19 February 2013 07:42 [Source: ICIS news]
SINGAPORE (ICIS)--Asia’s Group I base oil export prices have remained stable after the Lunar New Year holiday because of flat demand, although most buyers had returned to the market, market sources said.
Traditionally, buyers in China and southeast Asia secure the following month’s cargoes right after the Lunar New Year holiday and the spurt in buying activity often gives support to price increases. However, this is not the case this year, a Singapore-based trader said.

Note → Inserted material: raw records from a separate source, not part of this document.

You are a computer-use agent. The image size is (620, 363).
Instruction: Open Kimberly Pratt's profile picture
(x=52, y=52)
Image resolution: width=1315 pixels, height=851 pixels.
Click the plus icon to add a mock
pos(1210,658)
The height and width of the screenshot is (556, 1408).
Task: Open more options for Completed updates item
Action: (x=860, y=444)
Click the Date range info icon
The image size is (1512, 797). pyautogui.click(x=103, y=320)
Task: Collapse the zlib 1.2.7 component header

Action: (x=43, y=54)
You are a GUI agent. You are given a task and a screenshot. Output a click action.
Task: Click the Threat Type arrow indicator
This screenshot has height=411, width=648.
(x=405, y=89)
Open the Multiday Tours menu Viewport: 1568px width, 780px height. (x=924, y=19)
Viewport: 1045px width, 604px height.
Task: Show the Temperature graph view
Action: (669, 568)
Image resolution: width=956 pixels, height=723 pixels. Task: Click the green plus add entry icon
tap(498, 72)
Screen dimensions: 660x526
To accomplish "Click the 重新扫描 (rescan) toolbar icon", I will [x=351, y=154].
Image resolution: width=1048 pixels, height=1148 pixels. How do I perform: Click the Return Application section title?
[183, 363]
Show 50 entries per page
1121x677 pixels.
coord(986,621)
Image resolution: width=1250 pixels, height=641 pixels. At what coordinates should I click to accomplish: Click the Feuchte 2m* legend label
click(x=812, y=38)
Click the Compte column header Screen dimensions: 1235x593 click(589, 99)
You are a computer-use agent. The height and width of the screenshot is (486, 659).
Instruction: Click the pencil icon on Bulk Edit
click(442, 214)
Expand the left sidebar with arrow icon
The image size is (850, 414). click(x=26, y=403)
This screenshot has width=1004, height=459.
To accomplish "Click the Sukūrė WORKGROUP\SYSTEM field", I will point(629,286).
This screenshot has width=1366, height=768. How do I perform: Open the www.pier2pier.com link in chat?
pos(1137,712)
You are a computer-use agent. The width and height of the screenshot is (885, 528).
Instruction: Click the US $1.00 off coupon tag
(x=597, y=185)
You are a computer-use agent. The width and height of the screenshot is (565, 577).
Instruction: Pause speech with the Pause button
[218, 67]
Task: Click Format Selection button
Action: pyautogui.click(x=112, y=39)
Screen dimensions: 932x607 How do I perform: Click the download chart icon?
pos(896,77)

Buyers continue to remain on the sidelines as they are uncertain if prices will fall on the prevailing weak demand, or rise as regional refineries cut production amid high feedstock costs and low base oil price realisations, the trader added.
No buyer was heard to be actively seeking cargoes, a second trader added.
Meanwhile, price hikes of $10-20/tonne (€8-15/tonne) across all grades of base oils by sellers were largely resisted by potential buyers, who reiterated that downstream lubricant sales were slow-moving, the second trader noted.
However, traders pointed out that several Group I refineries in the region have limited spot cargoes in March, as spot prices were not as attractive as term contract prices. Most refiners would prefer to cut production as feedstock costs were high, and service term contracts until a clearer price direction emerges in the next few weeks.
The FOB (free on board) Asia prices of SN150, SN500 and brightstock were assessed on 19 February at $840-870/tonne, $910-960/tonne and $1,010-1,060/tonne respectively, unchanged from the previous week, according to ICIS data.